About this exercise
Please restate each entry exactly, without skipping any.

Collected data entries
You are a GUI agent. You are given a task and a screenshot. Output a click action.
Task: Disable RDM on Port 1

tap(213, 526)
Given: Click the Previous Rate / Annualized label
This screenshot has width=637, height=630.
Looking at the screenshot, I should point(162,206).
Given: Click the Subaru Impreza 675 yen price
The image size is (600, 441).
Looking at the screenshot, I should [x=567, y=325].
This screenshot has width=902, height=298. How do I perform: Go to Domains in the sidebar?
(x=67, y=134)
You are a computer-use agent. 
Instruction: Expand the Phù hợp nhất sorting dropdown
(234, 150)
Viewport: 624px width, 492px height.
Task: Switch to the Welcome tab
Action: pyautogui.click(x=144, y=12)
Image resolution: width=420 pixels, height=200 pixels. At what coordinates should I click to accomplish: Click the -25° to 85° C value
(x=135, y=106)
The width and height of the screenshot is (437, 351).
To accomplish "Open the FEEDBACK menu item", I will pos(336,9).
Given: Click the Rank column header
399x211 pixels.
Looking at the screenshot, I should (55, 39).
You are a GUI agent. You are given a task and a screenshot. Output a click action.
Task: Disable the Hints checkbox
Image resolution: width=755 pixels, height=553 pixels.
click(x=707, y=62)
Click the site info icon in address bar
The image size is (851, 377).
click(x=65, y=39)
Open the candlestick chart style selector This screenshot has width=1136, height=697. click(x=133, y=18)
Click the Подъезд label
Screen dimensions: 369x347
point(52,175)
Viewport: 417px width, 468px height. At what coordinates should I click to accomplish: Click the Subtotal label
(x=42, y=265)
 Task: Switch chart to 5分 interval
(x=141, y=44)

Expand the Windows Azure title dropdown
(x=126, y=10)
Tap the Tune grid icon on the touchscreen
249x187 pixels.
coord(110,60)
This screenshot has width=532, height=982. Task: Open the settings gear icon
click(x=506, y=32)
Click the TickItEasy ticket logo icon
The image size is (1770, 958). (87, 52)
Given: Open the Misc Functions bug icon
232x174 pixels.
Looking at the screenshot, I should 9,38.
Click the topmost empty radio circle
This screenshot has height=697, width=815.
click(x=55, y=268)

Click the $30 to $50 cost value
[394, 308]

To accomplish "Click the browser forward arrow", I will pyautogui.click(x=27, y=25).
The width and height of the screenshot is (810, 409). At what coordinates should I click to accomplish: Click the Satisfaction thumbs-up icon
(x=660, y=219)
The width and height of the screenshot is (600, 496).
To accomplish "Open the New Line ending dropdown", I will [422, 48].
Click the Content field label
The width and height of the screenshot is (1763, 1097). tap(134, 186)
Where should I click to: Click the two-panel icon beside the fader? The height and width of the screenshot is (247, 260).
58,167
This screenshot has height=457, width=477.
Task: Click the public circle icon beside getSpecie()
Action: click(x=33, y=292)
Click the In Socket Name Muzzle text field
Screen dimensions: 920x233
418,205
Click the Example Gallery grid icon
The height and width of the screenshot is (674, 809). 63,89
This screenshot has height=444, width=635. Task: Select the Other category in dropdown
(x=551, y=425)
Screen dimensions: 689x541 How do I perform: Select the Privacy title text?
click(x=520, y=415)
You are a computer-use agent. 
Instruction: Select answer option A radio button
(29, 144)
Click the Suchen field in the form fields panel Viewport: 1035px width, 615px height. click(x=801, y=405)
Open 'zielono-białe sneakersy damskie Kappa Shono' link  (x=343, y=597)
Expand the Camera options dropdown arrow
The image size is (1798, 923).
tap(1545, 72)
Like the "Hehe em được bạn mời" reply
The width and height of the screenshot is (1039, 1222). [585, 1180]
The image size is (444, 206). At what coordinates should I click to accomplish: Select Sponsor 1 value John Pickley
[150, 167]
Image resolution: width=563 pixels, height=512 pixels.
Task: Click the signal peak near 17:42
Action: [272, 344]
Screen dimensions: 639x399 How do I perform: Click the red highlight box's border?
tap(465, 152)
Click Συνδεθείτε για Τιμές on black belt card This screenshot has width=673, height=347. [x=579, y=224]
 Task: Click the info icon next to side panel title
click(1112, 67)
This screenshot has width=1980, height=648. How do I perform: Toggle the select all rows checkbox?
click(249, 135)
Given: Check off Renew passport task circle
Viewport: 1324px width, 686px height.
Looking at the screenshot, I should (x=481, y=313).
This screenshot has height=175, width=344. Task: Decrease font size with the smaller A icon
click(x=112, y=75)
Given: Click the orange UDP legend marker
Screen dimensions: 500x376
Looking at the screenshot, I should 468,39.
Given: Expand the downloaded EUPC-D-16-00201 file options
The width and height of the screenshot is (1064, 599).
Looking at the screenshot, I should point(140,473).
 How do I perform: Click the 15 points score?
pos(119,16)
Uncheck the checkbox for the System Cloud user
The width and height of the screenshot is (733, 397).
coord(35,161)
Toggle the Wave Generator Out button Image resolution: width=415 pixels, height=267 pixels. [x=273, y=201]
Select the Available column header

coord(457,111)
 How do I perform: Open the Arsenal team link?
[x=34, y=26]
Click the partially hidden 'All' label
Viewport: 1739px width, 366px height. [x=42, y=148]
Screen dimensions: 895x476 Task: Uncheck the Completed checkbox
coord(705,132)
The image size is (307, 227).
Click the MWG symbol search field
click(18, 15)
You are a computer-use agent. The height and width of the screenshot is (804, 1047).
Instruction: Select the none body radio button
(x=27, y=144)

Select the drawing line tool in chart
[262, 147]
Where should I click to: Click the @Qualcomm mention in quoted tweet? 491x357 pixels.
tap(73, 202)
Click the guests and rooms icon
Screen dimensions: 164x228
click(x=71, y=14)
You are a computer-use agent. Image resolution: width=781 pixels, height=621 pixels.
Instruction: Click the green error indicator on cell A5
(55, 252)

Expected output
You are a GUI agent. You are given a task and a screenshot. Output a click action.
Task: Disable RDM on Port 1

tap(213, 526)
Given: Click the Previous Rate / Annualized label
This screenshot has width=637, height=630.
Looking at the screenshot, I should point(162,206).
Given: Click the Subaru Impreza 675 yen price
The image size is (600, 441).
Looking at the screenshot, I should [x=567, y=325].
This screenshot has width=902, height=298. How do I perform: Go to Domains in the sidebar?
(x=67, y=134)
You are a computer-use agent. 
Instruction: Expand the Phù hợp nhất sorting dropdown
(234, 150)
Viewport: 624px width, 492px height.
Task: Switch to the Welcome tab
Action: pyautogui.click(x=144, y=12)
Image resolution: width=420 pixels, height=200 pixels. At what coordinates should I click to accomplish: Click the -25° to 85° C value
(x=135, y=106)
The width and height of the screenshot is (437, 351).
To accomplish "Open the FEEDBACK menu item", I will pos(336,9).
Given: Click the Rank column header
399x211 pixels.
Looking at the screenshot, I should (55, 39).
You are a GUI agent. You are given a task and a screenshot. Output a click action.
Task: Disable the Hints checkbox
Image resolution: width=755 pixels, height=553 pixels.
click(x=707, y=62)
Click the site info icon in address bar
The image size is (851, 377).
click(x=65, y=39)
Open the candlestick chart style selector This screenshot has width=1136, height=697. click(x=133, y=18)
Click the Подъезд label
Screen dimensions: 369x347
point(52,175)
Viewport: 417px width, 468px height. At what coordinates should I click to accomplish: Click the Subtotal label
(x=42, y=265)
 Task: Switch chart to 5分 interval
(x=141, y=44)

Expand the Windows Azure title dropdown
(x=126, y=10)
Tap the Tune grid icon on the touchscreen
249x187 pixels.
coord(110,60)
This screenshot has width=532, height=982. Task: Open the settings gear icon
click(x=506, y=32)
Click the TickItEasy ticket logo icon
The image size is (1770, 958). (87, 52)
Given: Open the Misc Functions bug icon
232x174 pixels.
Looking at the screenshot, I should 9,38.
Click the topmost empty radio circle
This screenshot has height=697, width=815.
click(x=55, y=268)

Click the $30 to $50 cost value
[394, 308]

To accomplish "Click the browser forward arrow", I will pyautogui.click(x=27, y=25).
The width and height of the screenshot is (810, 409). At what coordinates should I click to accomplish: Click the Satisfaction thumbs-up icon
(x=660, y=219)
The width and height of the screenshot is (600, 496).
To accomplish "Open the New Line ending dropdown", I will [422, 48].
Click the Content field label
The width and height of the screenshot is (1763, 1097). tap(134, 186)
Where should I click to: Click the two-panel icon beside the fader? The height and width of the screenshot is (247, 260).
58,167
This screenshot has height=457, width=477.
Task: Click the public circle icon beside getSpecie()
Action: click(x=33, y=292)
Click the In Socket Name Muzzle text field
Screen dimensions: 920x233
418,205
Click the Example Gallery grid icon
The height and width of the screenshot is (674, 809). 63,89
This screenshot has height=444, width=635. Task: Select the Other category in dropdown
(x=551, y=425)
Screen dimensions: 689x541 How do I perform: Select the Privacy title text?
click(x=520, y=415)
You are a computer-use agent. 
Instruction: Select answer option A radio button
(29, 144)
Click the Suchen field in the form fields panel Viewport: 1035px width, 615px height. click(x=801, y=405)
Open 'zielono-białe sneakersy damskie Kappa Shono' link  (x=343, y=597)
Expand the Camera options dropdown arrow
The image size is (1798, 923).
tap(1545, 72)
Like the "Hehe em được bạn mời" reply
The width and height of the screenshot is (1039, 1222). [585, 1180]
The image size is (444, 206). At what coordinates should I click to accomplish: Select Sponsor 1 value John Pickley
[150, 167]
Image resolution: width=563 pixels, height=512 pixels.
Task: Click the signal peak near 17:42
Action: [272, 344]
Screen dimensions: 639x399 How do I perform: Click the red highlight box's border?
tap(465, 152)
Click Συνδεθείτε για Τιμές on black belt card This screenshot has width=673, height=347. [x=579, y=224]
 Task: Click the info icon next to side panel title
click(1112, 67)
This screenshot has width=1980, height=648. How do I perform: Toggle the select all rows checkbox?
click(249, 135)
Given: Check off Renew passport task circle
Viewport: 1324px width, 686px height.
Looking at the screenshot, I should (x=481, y=313).
This screenshot has height=175, width=344. Task: Decrease font size with the smaller A icon
click(x=112, y=75)
Given: Click the orange UDP legend marker
Screen dimensions: 500x376
Looking at the screenshot, I should 468,39.
Given: Expand the downloaded EUPC-D-16-00201 file options
The width and height of the screenshot is (1064, 599).
Looking at the screenshot, I should point(140,473).
 How do I perform: Click the 15 points score?
pos(119,16)
Uncheck the checkbox for the System Cloud user
The width and height of the screenshot is (733, 397).
coord(35,161)
Toggle the Wave Generator Out button Image resolution: width=415 pixels, height=267 pixels. [x=273, y=201]
Select the Available column header

coord(457,111)
 How do I perform: Open the Arsenal team link?
[x=34, y=26]
Click the partially hidden 'All' label
Viewport: 1739px width, 366px height. [x=42, y=148]
Screen dimensions: 895x476 Task: Uncheck the Completed checkbox
coord(705,132)
The image size is (307, 227).
Click the MWG symbol search field
click(18, 15)
You are a computer-use agent. The height and width of the screenshot is (804, 1047).
Instruction: Select the none body radio button
(x=27, y=144)

Select the drawing line tool in chart
[262, 147]
Where should I click to: Click the @Qualcomm mention in quoted tweet? 491x357 pixels.
tap(73, 202)
Click the guests and rooms icon
Screen dimensions: 164x228
click(x=71, y=14)
You are a computer-use agent. Image resolution: width=781 pixels, height=621 pixels.
Instruction: Click the green error indicator on cell A5
(55, 252)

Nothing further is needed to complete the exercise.